This is the second course in a two-course sequence on modeling and analysis of production and logistics systems for graduate students. Emphasis will be on developing a framework for organizing tools and research results in this field and on modeling techniques necessary to conduct production system research. Specific topics to be covered include: Control and design of single-stage production systems such as produce-to-order and produce-to-stock systems, control and design of multiple-stage production systems includding flow lines, transfer lines and push and pull systems such as MRP, JIT and CONWIP, analysis of multiple-stage production systems based on the queueing network and other stochastic modeling techniques, introduction to deterministic and stochastic scheduling for single and multiple stage problems such as flow shop and job shop scheduling.

This course is for dual degree MBA students at Kellogg School of Management. The course is on the basic concepts and techniques of operations management. The foundation of the course is a system fondumantal pronciples that relate the various measures of manufacturing system performance, such as throughput, cycle time, work-in-process, variability, and quality, in a consistent manner and provide a framework for evaluating classical operations management techniques as well as evolving new strategies. Topics include operations strategy, basic factory dynamics, process flow analysis Benchmarking of performance, tools to acheive lean operations, inventory management with certain and uncertain demand, quality management, process capability, statistical process control, six sigma. Analytical tools used include probability and statistics, queueing models, and computer simulation. Both concepts and methods are examined via exercises and case studies.

This is the second course on a sequence of courses on operations management. The course is for dual degree MBA students at Kellogg School of Management. The focus of this second course is to show how key operations management techniques such as Regression, Linear Programming, Integer Programming, and Decision Analysis can be used to solve problems faced in managing a production facility, including forecasting, shop floor control, scheduling, aggregate planning, workforce management, project scheduling, operations scheduling, facilities layout and location, design and control of flexible production resources (e.g., agile workforce and flexible plants), etc. Both concepts and methods are examined via exercises and case studies.

This course is for MEM professional master program, i.e., Master of Engineering Management. The course is aimed at providing students an understanding of how various business situations are modeled and optimized effectively using mathematical modeling and quantitative techniques. Examples of the techniques covered in this course are time-series analysis, regression, optimization (linear, nonlinear, and discrete), probabilistic modeling, decision analysis, and simulation. Application areas include forecasting, finance, operations, production and logistics. Students will learn through examples, cases, and use of software.

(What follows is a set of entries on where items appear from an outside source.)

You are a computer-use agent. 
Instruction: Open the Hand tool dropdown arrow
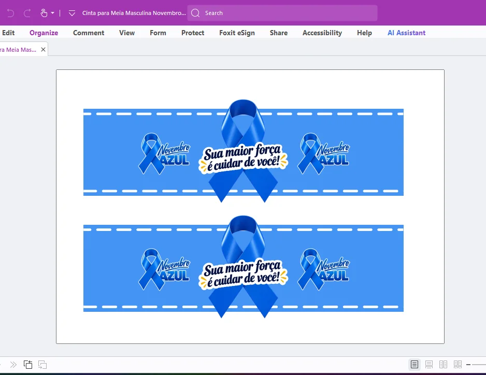click(x=53, y=13)
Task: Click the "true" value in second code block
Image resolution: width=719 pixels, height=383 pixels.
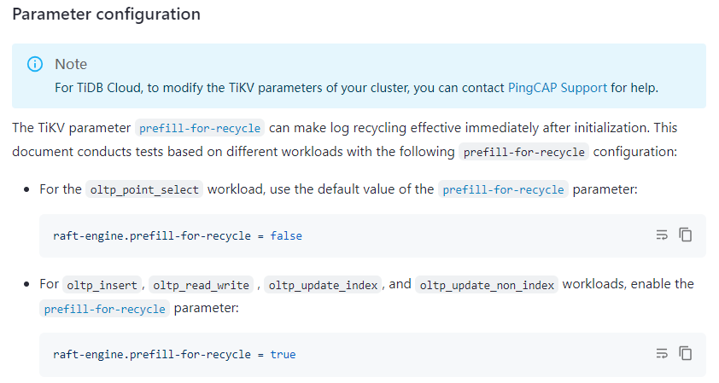Action: 283,354
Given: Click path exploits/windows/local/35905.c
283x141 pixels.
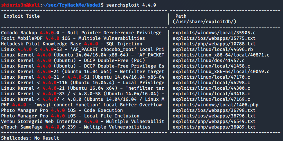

This is a graduate level course that covers topics in reliability engineering, optimal maintenance and replacement policies and production control of manufacturing systems with limited repair resources. Specifically, it includes: Introduction to reliability engineering, Catastrophic failure models and reliability functions, Applications of probability distribution functions in reliability evaluation, Combinatorial aspects of system reliability, Reliability evaluation of engineering systems using Markov models, Reliability testing, Transfer lines, Optimal preventive maintenance policies, Optimal replacement policies, Optimal integrated production and maintenance policies in production systems subject to failures.